This recipe will help your turkey be the star it wants to be. Golden brown, beautiful skin and juicy meat. Just like in the commercials.
Prep Time15 mins
Cook Time3 hrs 30 mins
Total Time3 hrs 45 mins
Course: Main
Cuisine: American
Servings: 10
Author: Little Rusted Ladle


  • 1 12-14 lb. turkey thawed, neck and giblet bag removed, rinsed and patted dry.
  • 4 cloves garlic halved
  • 2 clementines cut into wedges
  • 10 baby carrots halved
  • 1 celery stalk chopped
  • 1 lemon quartered
  • 1 small onion chopped
  • 1 sprig thyme chopped
  • 2 sprigs sage chopped
  • 1 sprig parsley chopped
  • 3 cups reduced sodium chicken broth
  • 3 tbsp. reduced sodium soy sauce
  • 2 tbsp. unsalted butter melted
  • 1 tbsp. turkey or rotisserie chicken seasoning


  • Position oven rack to lower third of oven.
  • Preheat oven to 325 degrees. Meanwhile, in a medium bowl, combine garlic, clementines, carrots, celery, lemon, onion and herbs.
  • Turn turkey upside down, then fill neck cavity with mixture. Pull neck skin over and fasten skin to turkey using wooden skewers or toothpicks. Turn turkey over and adjust neck area with your hands to make the front as rounded and smooth as possible.
  • Spoon remaining mixture into chest cavity, packing it in as you go.
  • Place turkey on a rack in a large roasting pan.

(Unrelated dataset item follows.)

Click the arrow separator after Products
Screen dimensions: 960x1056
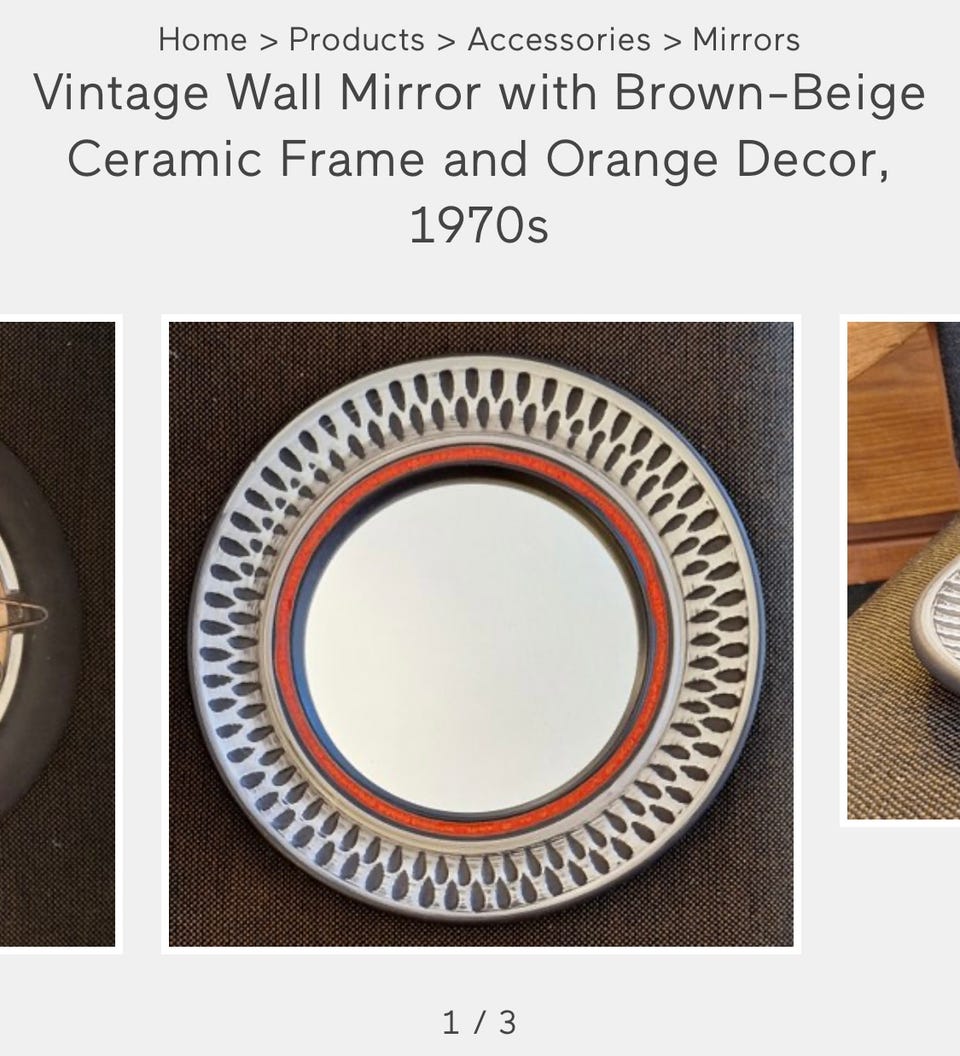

Tuck wings underneath turkey. Bring chicken broth and soy sauce to a boil, then remove from heat.
  • Place a piece of aluminum foil over chest cavity, so broth does not run into the cavity.
  • Slowly ladle hot broth over entire turkey. The skin will tighten up and look cooked. Remove aluminum foil, and place turkey in the oven.
  • Cook for 2 1/2 hours, then remove turkey from oven.
  • Brush melted butter over turkey using a pastry brush.
  • Sprinkle seasoning over turkey.
  • cover ends of legs with aluminum foil and place turkey back in oven.
  • Roast an additional 2 hours, or until a meat thermometer reads 180 degrees in the thickest part of the thigh.
  • Remove turkey from oven and loosely cover with foil.
  • Let rest for 20-30 minutes.
  • Carve and serve.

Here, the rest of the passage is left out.